> _Your instructions_
Arrange everything from the line containing "This screenshot has" down to the line containing "mail-icon is located" as a JSON list of strings, one per line, omitting blank lines. Leave the pictures out of the answer.

> _Records_
★ ★ ★ ★ ★ ★ ★
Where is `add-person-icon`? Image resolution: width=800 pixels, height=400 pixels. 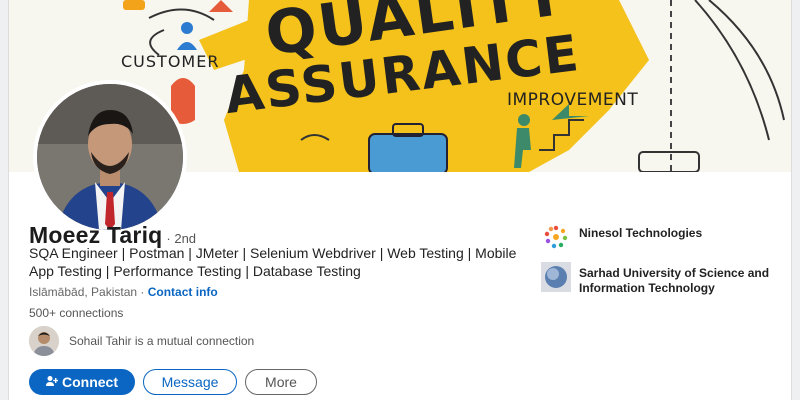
★ ★ ★ ★ ★ ★ ★
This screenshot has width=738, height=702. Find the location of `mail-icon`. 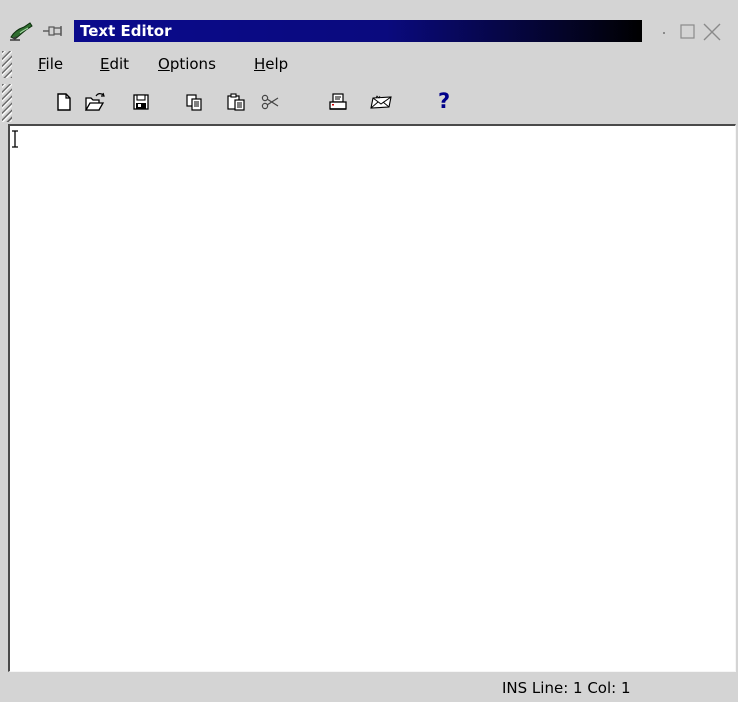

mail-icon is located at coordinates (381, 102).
★ ★ ★ ★ ★ ★ ★
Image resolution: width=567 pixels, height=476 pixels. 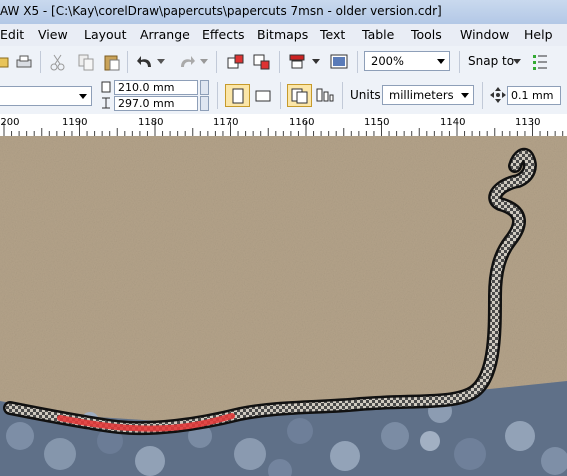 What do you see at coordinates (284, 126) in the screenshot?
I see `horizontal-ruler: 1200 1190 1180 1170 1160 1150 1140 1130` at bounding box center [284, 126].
★ ★ ★ ★ ★ ★ ★
> _Result of this exercise_
[
  "This screenshot has width=738, height=702. Find the location of `mail-icon`. ",
  "mail-icon is located at coordinates (381, 102)."
]